> _ACTIVITY_
Produce exactly the lines from the one holding "Given: Click the Security lock icon" through the last line of the data below, with every picture left out.

Items listed in a dataset

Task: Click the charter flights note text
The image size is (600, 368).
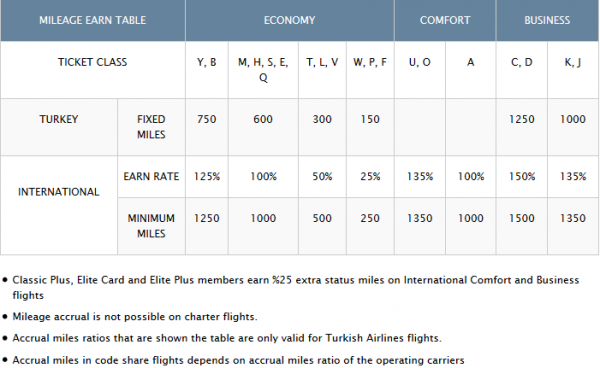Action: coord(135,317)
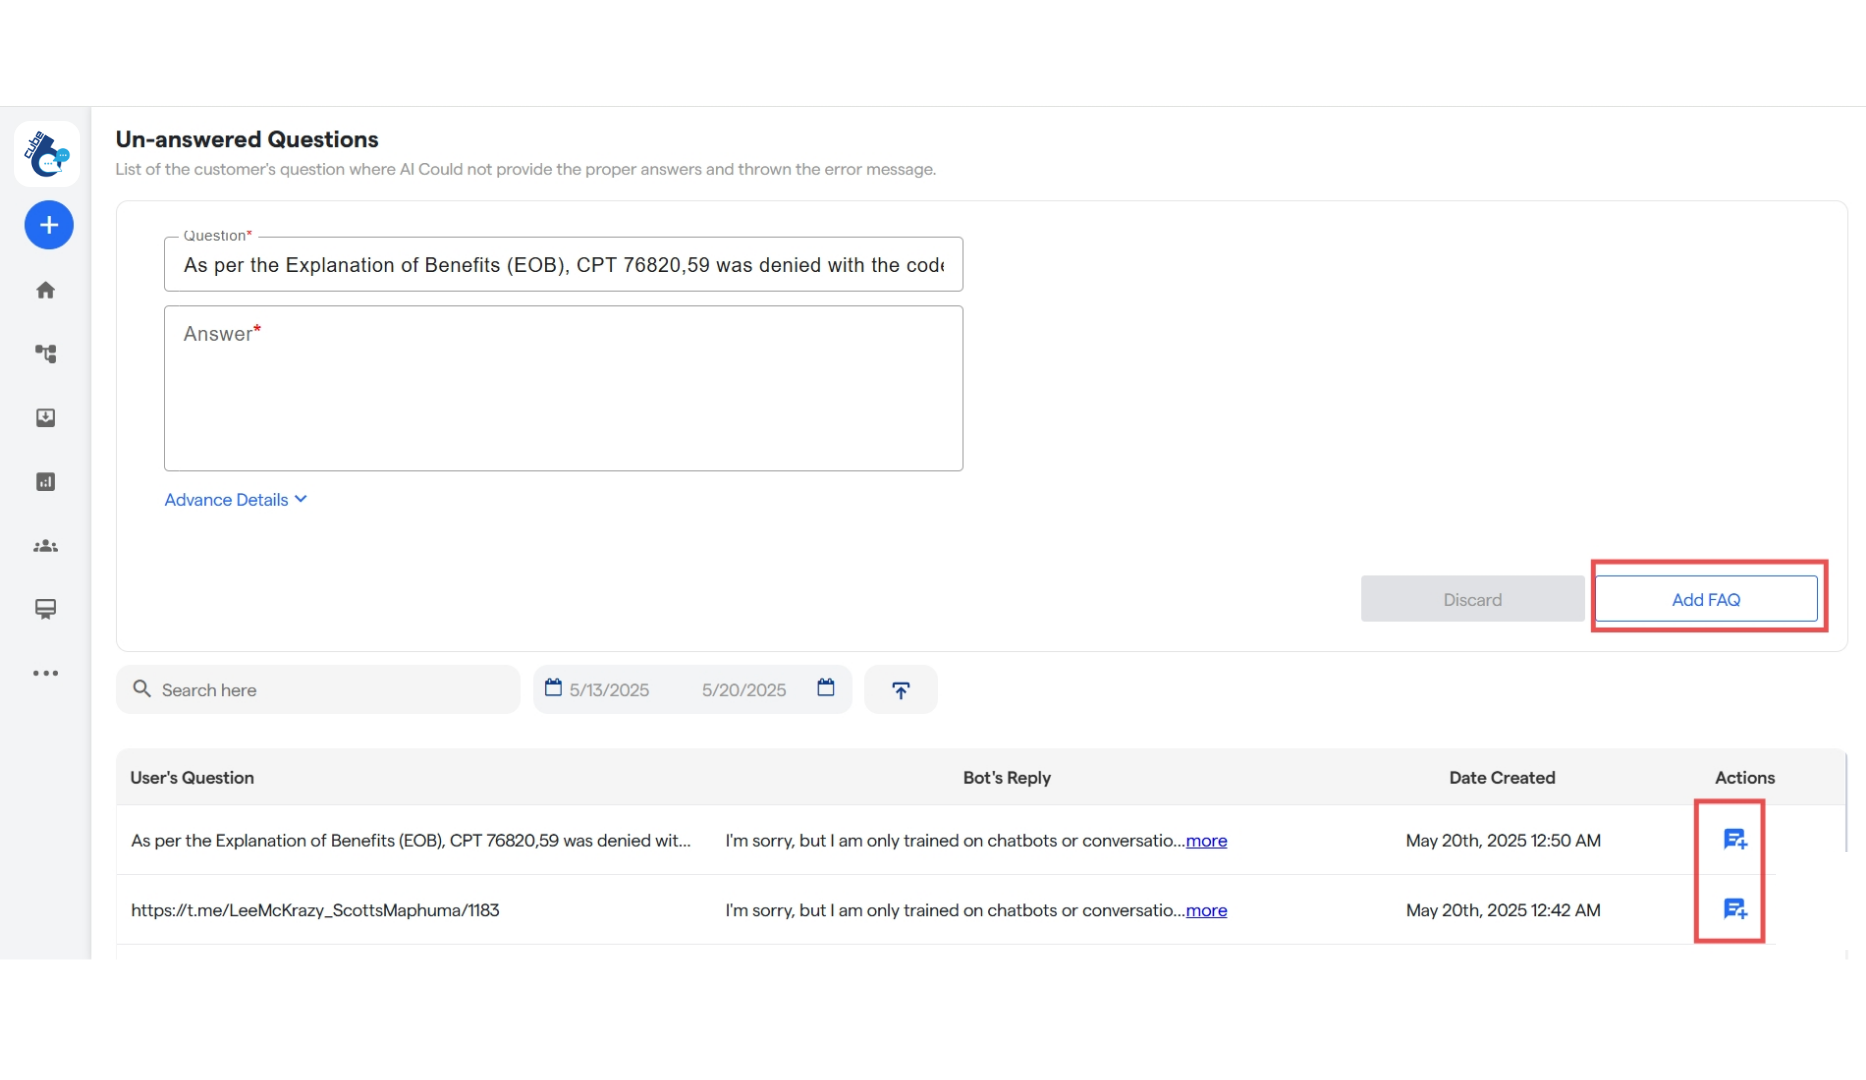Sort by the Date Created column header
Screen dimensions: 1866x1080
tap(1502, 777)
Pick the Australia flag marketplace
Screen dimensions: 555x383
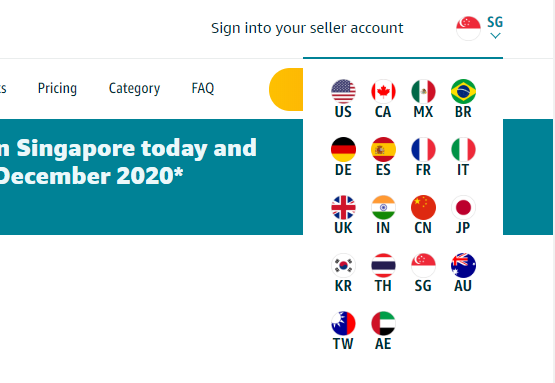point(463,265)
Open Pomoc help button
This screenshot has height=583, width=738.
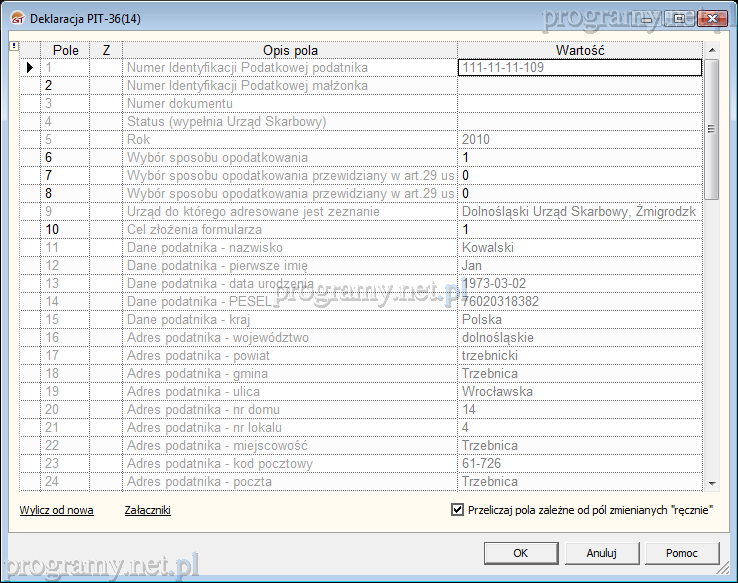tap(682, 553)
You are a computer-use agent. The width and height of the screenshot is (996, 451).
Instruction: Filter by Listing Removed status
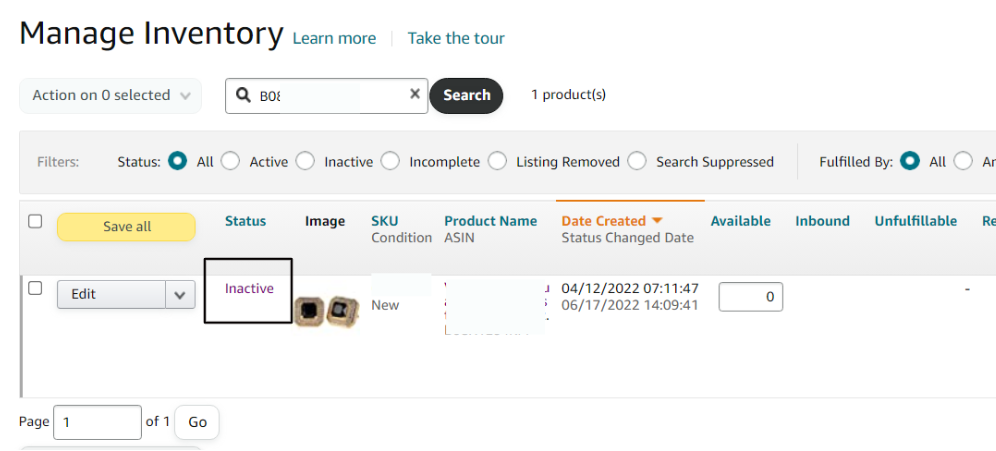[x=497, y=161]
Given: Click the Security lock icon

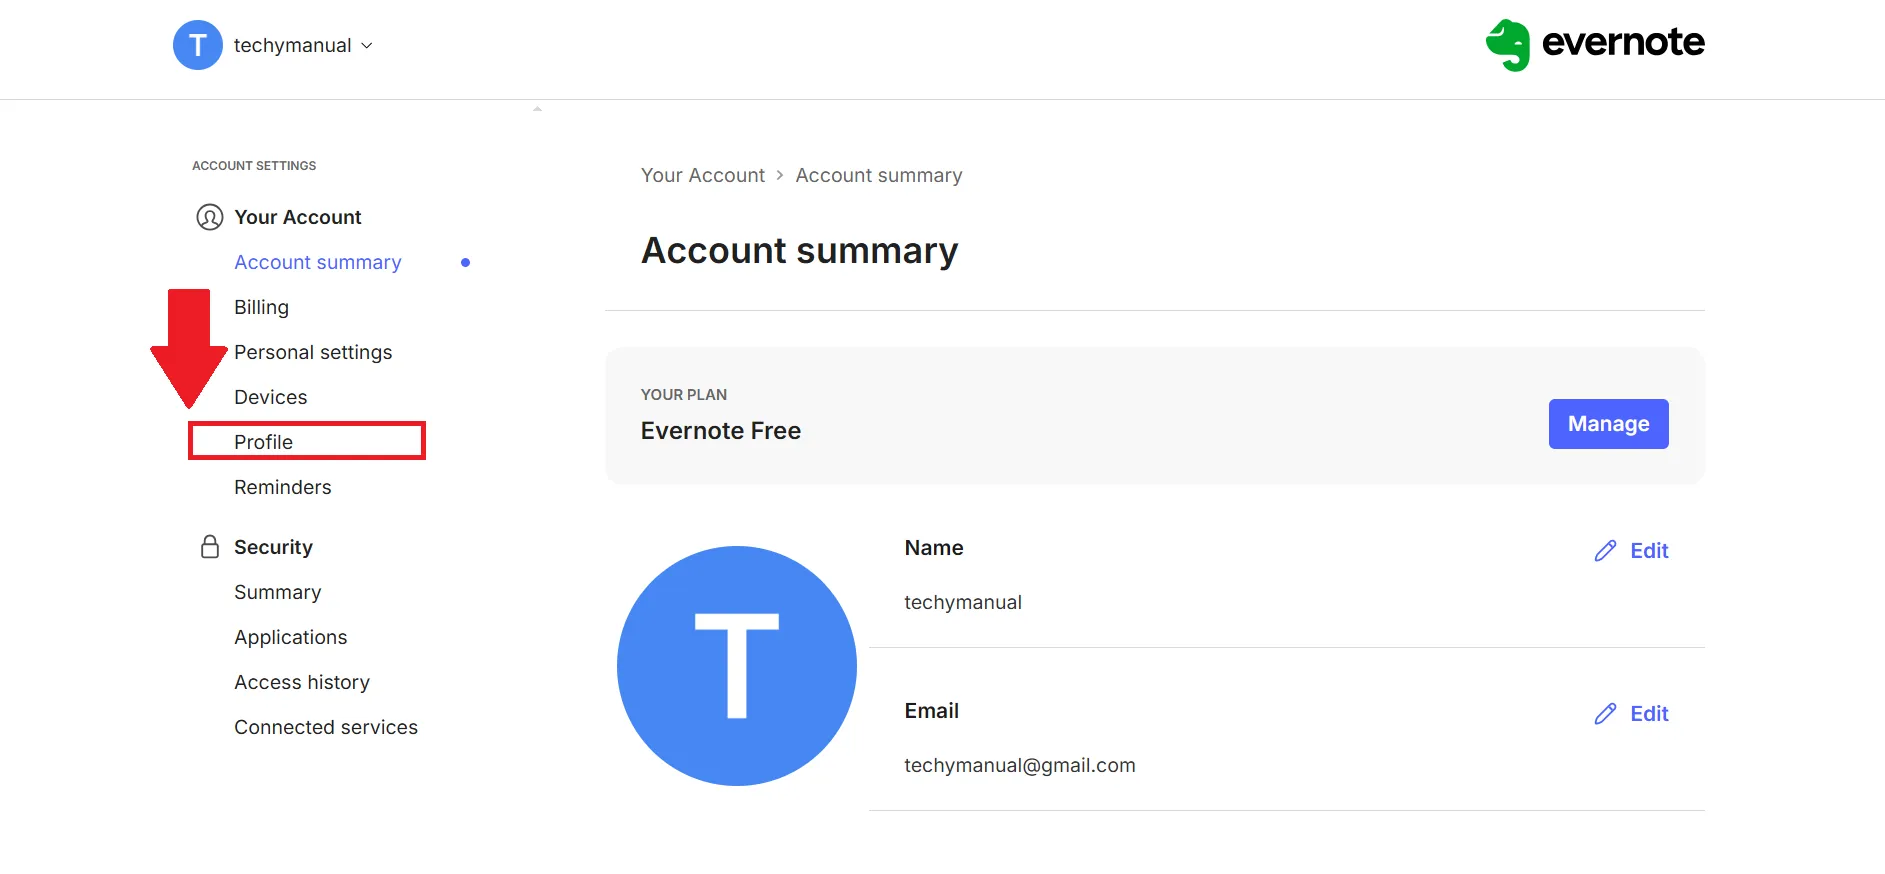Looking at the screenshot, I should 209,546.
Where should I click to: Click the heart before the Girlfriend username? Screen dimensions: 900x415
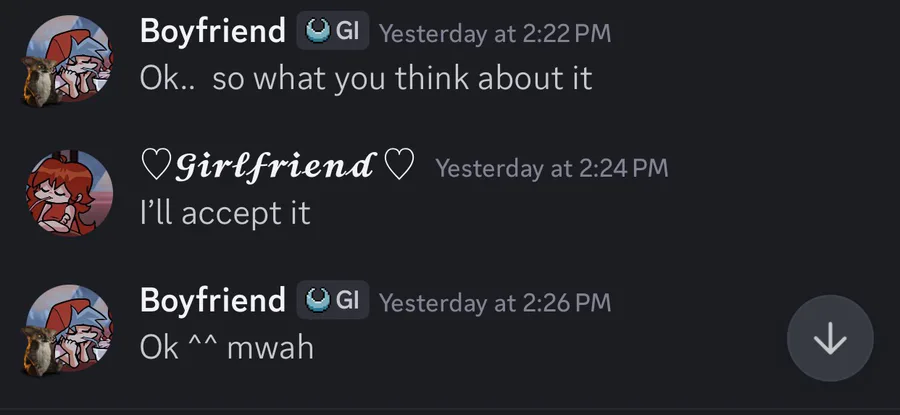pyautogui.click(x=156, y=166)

> _ANSWER BOX_
Given: Click the Security lock icon

Looking at the screenshot, I should 209,546.
Where should I click to: Click the heart before the Girlfriend username? Screen dimensions: 900x415
pyautogui.click(x=156, y=166)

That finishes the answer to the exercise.